Your goal> Render the rows below as a Markdown table with two columns, No. and Line. Number each non-blank line in order and leave out blank lines.

Supplied material>
§

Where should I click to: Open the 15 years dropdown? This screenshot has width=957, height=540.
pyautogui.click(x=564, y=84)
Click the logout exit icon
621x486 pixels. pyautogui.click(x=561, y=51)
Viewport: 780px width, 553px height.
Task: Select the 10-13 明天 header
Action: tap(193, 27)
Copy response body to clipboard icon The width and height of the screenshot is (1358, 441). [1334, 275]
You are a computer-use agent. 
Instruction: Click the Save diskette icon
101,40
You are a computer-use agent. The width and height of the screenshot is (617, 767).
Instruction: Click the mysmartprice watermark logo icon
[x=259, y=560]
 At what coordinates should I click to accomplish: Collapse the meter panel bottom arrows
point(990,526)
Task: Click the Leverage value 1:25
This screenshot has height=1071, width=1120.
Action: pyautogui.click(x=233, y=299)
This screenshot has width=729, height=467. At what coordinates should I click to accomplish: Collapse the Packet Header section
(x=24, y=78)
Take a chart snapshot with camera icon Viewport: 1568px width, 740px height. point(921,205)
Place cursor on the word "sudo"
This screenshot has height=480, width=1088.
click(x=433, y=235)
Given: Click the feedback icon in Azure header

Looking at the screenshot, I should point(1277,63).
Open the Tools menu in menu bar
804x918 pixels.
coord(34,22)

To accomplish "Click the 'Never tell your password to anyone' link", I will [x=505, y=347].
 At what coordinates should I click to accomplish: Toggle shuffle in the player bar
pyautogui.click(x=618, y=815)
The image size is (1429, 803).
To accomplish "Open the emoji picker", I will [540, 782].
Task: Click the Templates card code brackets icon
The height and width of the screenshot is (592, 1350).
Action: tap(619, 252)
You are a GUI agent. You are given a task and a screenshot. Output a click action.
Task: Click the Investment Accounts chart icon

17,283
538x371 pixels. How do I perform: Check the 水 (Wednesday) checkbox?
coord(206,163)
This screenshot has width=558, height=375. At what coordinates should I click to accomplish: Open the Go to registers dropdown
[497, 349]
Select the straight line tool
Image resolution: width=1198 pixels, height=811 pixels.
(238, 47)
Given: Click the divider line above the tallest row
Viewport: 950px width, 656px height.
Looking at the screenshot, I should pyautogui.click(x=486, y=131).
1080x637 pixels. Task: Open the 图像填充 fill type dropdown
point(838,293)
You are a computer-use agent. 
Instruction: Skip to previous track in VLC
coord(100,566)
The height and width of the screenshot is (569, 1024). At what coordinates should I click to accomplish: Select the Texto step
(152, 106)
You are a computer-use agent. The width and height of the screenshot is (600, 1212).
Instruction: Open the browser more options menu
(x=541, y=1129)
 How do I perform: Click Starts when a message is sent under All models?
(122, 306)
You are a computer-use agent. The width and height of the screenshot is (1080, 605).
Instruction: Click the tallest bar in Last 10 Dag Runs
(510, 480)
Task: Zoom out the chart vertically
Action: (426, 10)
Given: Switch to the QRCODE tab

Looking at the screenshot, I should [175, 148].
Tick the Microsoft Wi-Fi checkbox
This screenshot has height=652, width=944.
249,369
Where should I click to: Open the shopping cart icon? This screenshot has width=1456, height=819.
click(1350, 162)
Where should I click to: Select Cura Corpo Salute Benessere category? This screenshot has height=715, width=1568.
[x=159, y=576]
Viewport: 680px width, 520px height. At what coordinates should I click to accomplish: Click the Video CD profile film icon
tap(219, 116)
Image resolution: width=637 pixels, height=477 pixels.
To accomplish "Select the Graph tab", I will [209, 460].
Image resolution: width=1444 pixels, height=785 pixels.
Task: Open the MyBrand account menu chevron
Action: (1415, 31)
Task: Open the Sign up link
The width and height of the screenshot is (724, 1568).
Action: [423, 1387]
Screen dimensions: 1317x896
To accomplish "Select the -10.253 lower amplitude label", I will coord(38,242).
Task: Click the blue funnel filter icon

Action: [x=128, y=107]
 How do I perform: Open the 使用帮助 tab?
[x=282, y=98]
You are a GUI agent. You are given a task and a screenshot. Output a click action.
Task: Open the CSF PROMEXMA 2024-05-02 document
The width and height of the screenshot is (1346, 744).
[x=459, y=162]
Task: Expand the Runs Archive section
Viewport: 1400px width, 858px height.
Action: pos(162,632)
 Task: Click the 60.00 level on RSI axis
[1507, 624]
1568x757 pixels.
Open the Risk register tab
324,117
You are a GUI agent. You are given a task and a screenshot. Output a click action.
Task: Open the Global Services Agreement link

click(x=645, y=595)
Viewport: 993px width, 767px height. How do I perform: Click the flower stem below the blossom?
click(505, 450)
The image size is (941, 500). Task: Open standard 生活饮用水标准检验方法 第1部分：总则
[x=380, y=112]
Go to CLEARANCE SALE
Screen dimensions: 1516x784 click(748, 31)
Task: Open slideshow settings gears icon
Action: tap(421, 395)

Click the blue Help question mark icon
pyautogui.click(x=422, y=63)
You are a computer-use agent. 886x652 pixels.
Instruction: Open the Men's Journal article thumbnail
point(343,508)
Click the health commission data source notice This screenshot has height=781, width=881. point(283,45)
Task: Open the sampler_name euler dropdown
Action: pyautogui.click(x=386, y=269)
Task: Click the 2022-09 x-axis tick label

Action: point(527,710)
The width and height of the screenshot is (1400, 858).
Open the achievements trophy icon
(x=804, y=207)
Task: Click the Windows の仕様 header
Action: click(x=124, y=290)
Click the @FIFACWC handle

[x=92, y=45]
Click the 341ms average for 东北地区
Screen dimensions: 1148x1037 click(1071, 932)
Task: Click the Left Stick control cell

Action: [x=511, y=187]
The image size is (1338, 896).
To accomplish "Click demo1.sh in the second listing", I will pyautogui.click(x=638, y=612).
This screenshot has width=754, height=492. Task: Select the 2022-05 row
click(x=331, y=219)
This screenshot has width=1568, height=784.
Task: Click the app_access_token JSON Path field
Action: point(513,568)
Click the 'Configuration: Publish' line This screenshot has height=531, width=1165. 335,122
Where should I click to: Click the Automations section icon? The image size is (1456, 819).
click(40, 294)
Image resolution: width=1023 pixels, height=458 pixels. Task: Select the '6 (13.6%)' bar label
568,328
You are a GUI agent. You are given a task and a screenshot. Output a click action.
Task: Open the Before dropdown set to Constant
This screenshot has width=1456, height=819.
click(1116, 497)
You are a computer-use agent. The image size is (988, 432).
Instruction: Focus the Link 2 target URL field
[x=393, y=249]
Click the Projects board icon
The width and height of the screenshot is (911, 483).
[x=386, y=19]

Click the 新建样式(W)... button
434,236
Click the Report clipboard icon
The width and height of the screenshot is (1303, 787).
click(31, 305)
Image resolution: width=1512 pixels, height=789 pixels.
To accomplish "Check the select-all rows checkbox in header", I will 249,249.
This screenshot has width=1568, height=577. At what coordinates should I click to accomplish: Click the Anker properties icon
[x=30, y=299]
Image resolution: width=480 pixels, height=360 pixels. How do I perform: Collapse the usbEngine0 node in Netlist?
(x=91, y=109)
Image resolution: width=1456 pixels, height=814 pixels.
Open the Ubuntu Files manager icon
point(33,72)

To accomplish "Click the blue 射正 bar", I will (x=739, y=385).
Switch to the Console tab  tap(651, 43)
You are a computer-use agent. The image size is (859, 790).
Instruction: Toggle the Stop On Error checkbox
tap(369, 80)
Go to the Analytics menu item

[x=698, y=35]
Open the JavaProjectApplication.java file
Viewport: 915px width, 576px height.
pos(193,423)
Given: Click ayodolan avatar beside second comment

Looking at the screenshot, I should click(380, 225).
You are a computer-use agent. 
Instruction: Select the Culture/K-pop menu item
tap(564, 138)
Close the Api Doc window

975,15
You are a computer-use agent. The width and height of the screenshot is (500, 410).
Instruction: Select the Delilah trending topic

§

Response to this exercise>
| No. | Line |
|---|---|
| 1 | Where should I click to: Open the 15 years dropdown? This screenshot has width=957, height=540. |
| 2 | pyautogui.click(x=564, y=84) |
| 3 | Click the logout exit icon |
| 4 | 621x486 pixels. pyautogui.click(x=561, y=51) |
| 5 | Viewport: 780px width, 553px height. |
| 6 | Task: Select the 10-13 明天 header |
| 7 | Action: tap(193, 27) |
| 8 | Copy response body to clipboard icon The width and height of the screenshot is (1358, 441). [1334, 275] |
| 9 | You are a computer-use agent.  |
| 10 | Instruction: Click the Save diskette icon |
| 11 | 101,40 |
| 12 | You are a computer-use agent. The width and height of the screenshot is (617, 767). |
| 13 | Instruction: Click the mysmartprice watermark logo icon |
| 14 | [x=259, y=560] |
| 15 |  At what coordinates should I click to accomplish: Collapse the meter panel bottom arrows |
| 16 | point(990,526) |
| 17 | Task: Click the Leverage value 1:25 |
| 18 | This screenshot has height=1071, width=1120. |
| 19 | Action: pyautogui.click(x=233, y=299) |
| 20 | This screenshot has width=729, height=467. At what coordinates should I click to accomplish: Collapse the Packet Header section |
| 21 | (x=24, y=78) |
| 22 | Take a chart snapshot with camera icon Viewport: 1568px width, 740px height. point(921,205) |
| 23 | Place cursor on the word "sudo" |
| 24 | This screenshot has height=480, width=1088. |
| 25 | click(x=433, y=235) |
| 26 | Given: Click the feedback icon in Azure header |
| 27 | Looking at the screenshot, I should point(1277,63). |
| 28 | Open the Tools menu in menu bar |
| 29 | 804x918 pixels. |
| 30 | coord(34,22) |
| 31 | To accomplish "Click the 'Never tell your password to anyone' link", I will [x=505, y=347]. |
| 32 |  At what coordinates should I click to accomplish: Toggle shuffle in the player bar |
| 33 | pyautogui.click(x=618, y=815) |
| 34 | The image size is (1429, 803). |
| 35 | To accomplish "Open the emoji picker", I will [540, 782]. |
| 36 | Task: Click the Templates card code brackets icon |
| 37 | The height and width of the screenshot is (592, 1350). |
| 38 | Action: tap(619, 252) |
| 39 | You are a GUI agent. You are given a task and a screenshot. Output a click action. |
| 40 | Task: Click the Investment Accounts chart icon |
| 41 | 17,283 |
| 42 | 538x371 pixels. How do I perform: Check the 水 (Wednesday) checkbox? |
| 43 | coord(206,163) |
| 44 | This screenshot has width=558, height=375. At what coordinates should I click to accomplish: Open the Go to registers dropdown |
| 45 | [497, 349] |
| 46 | Select the straight line tool |
| 47 | Image resolution: width=1198 pixels, height=811 pixels. |
| 48 | (238, 47) |
| 49 | Given: Click the divider line above the tallest row |
| 50 | Viewport: 950px width, 656px height. |
| 51 | Looking at the screenshot, I should pyautogui.click(x=486, y=131). |
| 52 | 1080x637 pixels. Task: Open the 图像填充 fill type dropdown |
| 53 | point(838,293) |
| 54 | You are a computer-use agent.  |
| 55 | Instruction: Skip to previous track in VLC |
| 56 | coord(100,566) |
| 57 | The height and width of the screenshot is (569, 1024). At what coordinates should I click to accomplish: Select the Texto step |
| 58 | (152, 106) |
| 59 | You are a computer-use agent. The width and height of the screenshot is (600, 1212). |
| 60 | Instruction: Open the browser more options menu |
| 61 | (x=541, y=1129) |
| 62 |  How do I perform: Click Starts when a message is sent under All models? |
| 63 | (122, 306) |
| 64 | You are a computer-use agent. The width and height of the screenshot is (1080, 605). |
| 65 | Instruction: Click the tallest bar in Last 10 Dag Runs |
| 66 | (510, 480) |
| 67 | Task: Zoom out the chart vertically |
| 68 | Action: (426, 10) |
| 69 | Given: Switch to the QRCODE tab |
| 70 | Looking at the screenshot, I should [175, 148]. |
| 71 | Tick the Microsoft Wi-Fi checkbox |
| 72 | This screenshot has height=652, width=944. |
| 73 | 249,369 |
| 74 | Where should I click to: Open the shopping cart icon? This screenshot has width=1456, height=819. |
| 75 | click(1350, 162) |
| 76 | Where should I click to: Select Cura Corpo Salute Benessere category? This screenshot has height=715, width=1568. |
| 77 | [x=159, y=576] |
| 78 | Viewport: 680px width, 520px height. At what coordinates should I click to accomplish: Click the Video CD profile film icon |
| 79 | tap(219, 116) |
| 80 | Image resolution: width=637 pixels, height=477 pixels. |
| 81 | To accomplish "Select the Graph tab", I will [209, 460]. |
| 82 | Image resolution: width=1444 pixels, height=785 pixels. |
| 83 | Task: Open the MyBrand account menu chevron |
| 84 | Action: (1415, 31) |
| 85 | Task: Open the Sign up link |
| 86 | The width and height of the screenshot is (724, 1568). |
| 87 | Action: [423, 1387] |
| 88 | Screen dimensions: 1317x896 |
| 89 | To accomplish "Select the -10.253 lower amplitude label", I will coord(38,242). |
| 90 | Task: Click the blue funnel filter icon |
| 91 | Action: [x=128, y=107] |
| 92 |  How do I perform: Open the 使用帮助 tab? |
| 93 | [x=282, y=98] |
| 94 | You are a GUI agent. You are given a task and a screenshot. Output a click action. |
| 95 | Task: Open the CSF PROMEXMA 2024-05-02 document |
| 96 | The width and height of the screenshot is (1346, 744). |
| 97 | [x=459, y=162] |
| 98 | Task: Expand the Runs Archive section |
| 99 | Viewport: 1400px width, 858px height. |
| 100 | Action: pos(162,632) |
| 101 |  Task: Click the 60.00 level on RSI axis |
| 102 | [1507, 624] |
| 103 | 1568x757 pixels. |
| 104 | Open the Risk register tab |
| 105 | 324,117 |
| 106 | You are a GUI agent. You are given a task and a screenshot. Output a click action. |
| 107 | Task: Open the Global Services Agreement link |
| 108 | click(x=645, y=595) |
| 109 | Viewport: 993px width, 767px height. How do I perform: Click the flower stem below the blossom? |
| 110 | click(505, 450) |
| 111 | The image size is (941, 500). Task: Open standard 生活饮用水标准检验方法 第1部分：总则 |
| 112 | [x=380, y=112] |
| 113 | Go to CLEARANCE SALE |
| 114 | Screen dimensions: 1516x784 click(748, 31) |
| 115 | Task: Open slideshow settings gears icon |
| 116 | Action: tap(421, 395) |
| 117 | Click the blue Help question mark icon |
| 118 | pyautogui.click(x=422, y=63) |
| 119 | You are a computer-use agent. 886x652 pixels. |
| 120 | Instruction: Open the Men's Journal article thumbnail |
| 121 | point(343,508) |
| 122 | Click the health commission data source notice This screenshot has height=781, width=881. point(283,45) |
| 123 | Task: Open the sampler_name euler dropdown |
| 124 | Action: pyautogui.click(x=386, y=269) |
| 125 | Task: Click the 2022-09 x-axis tick label |
| 126 | Action: point(527,710) |
| 127 | The width and height of the screenshot is (1400, 858). |
| 128 | Open the achievements trophy icon |
| 129 | (x=804, y=207) |
| 130 | Task: Click the Windows の仕様 header |
| 131 | Action: click(x=124, y=290) |
| 132 | Click the @FIFACWC handle |
| 133 | [x=92, y=45] |
| 134 | Click the 341ms average for 东北地区 |
| 135 | Screen dimensions: 1148x1037 click(1071, 932) |
| 136 | Task: Click the Left Stick control cell |
| 137 | Action: [x=511, y=187] |
| 138 | The image size is (1338, 896). |
| 139 | To accomplish "Click demo1.sh in the second listing", I will pyautogui.click(x=638, y=612). |
| 140 | This screenshot has width=754, height=492. Task: Select the 2022-05 row |
| 141 | click(x=331, y=219) |
| 142 | This screenshot has width=1568, height=784. |
| 143 | Task: Click the app_access_token JSON Path field |
| 144 | Action: point(513,568) |
| 145 | Click the 'Configuration: Publish' line This screenshot has height=531, width=1165. 335,122 |
| 146 | Where should I click to: Click the Automations section icon? The image size is (1456, 819). |
| 147 | click(40, 294) |
| 148 | Image resolution: width=1023 pixels, height=458 pixels. Task: Select the '6 (13.6%)' bar label |
| 149 | 568,328 |
| 150 | You are a GUI agent. You are given a task and a screenshot. Output a click action. |
| 151 | Task: Open the Before dropdown set to Constant |
| 152 | This screenshot has width=1456, height=819. |
| 153 | click(1116, 497) |
| 154 | You are a computer-use agent. The image size is (988, 432). |
| 155 | Instruction: Focus the Link 2 target URL field |
| 156 | [x=393, y=249] |
| 157 | Click the Projects board icon |
| 158 | The width and height of the screenshot is (911, 483). |
| 159 | [x=386, y=19] |
| 160 | Click the 新建样式(W)... button |
| 161 | 434,236 |
| 162 | Click the Report clipboard icon |
| 163 | The width and height of the screenshot is (1303, 787). |
| 164 | click(31, 305) |
| 165 | Image resolution: width=1512 pixels, height=789 pixels. |
| 166 | To accomplish "Check the select-all rows checkbox in header", I will 249,249. |
| 167 | This screenshot has width=1568, height=577. At what coordinates should I click to accomplish: Click the Anker properties icon |
| 168 | [x=30, y=299] |
| 169 | Image resolution: width=480 pixels, height=360 pixels. How do I perform: Collapse the usbEngine0 node in Netlist? |
| 170 | (x=91, y=109) |
| 171 | Image resolution: width=1456 pixels, height=814 pixels. |
| 172 | Open the Ubuntu Files manager icon |
| 173 | point(33,72) |
| 174 | To accomplish "Click the blue 射正 bar", I will (x=739, y=385). |
| 175 | Switch to the Console tab  tap(651, 43) |
| 176 | You are a computer-use agent. The image size is (859, 790). |
| 177 | Instruction: Toggle the Stop On Error checkbox |
| 178 | tap(369, 80) |
| 179 | Go to the Analytics menu item |
| 180 | [x=698, y=35] |
| 181 | Open the JavaProjectApplication.java file |
| 182 | Viewport: 915px width, 576px height. |
| 183 | pos(193,423) |
| 184 | Given: Click ayodolan avatar beside second comment |
| 185 | Looking at the screenshot, I should click(380, 225). |
| 186 | You are a computer-use agent.  |
| 187 | Instruction: Select the Culture/K-pop menu item |
| 188 | tap(564, 138) |
| 189 | Close the Api Doc window |
| 190 | 975,15 |
| 191 | You are a computer-use agent. The width and height of the screenshot is (500, 410). |
| 192 | Instruction: Select the Delilah trending topic |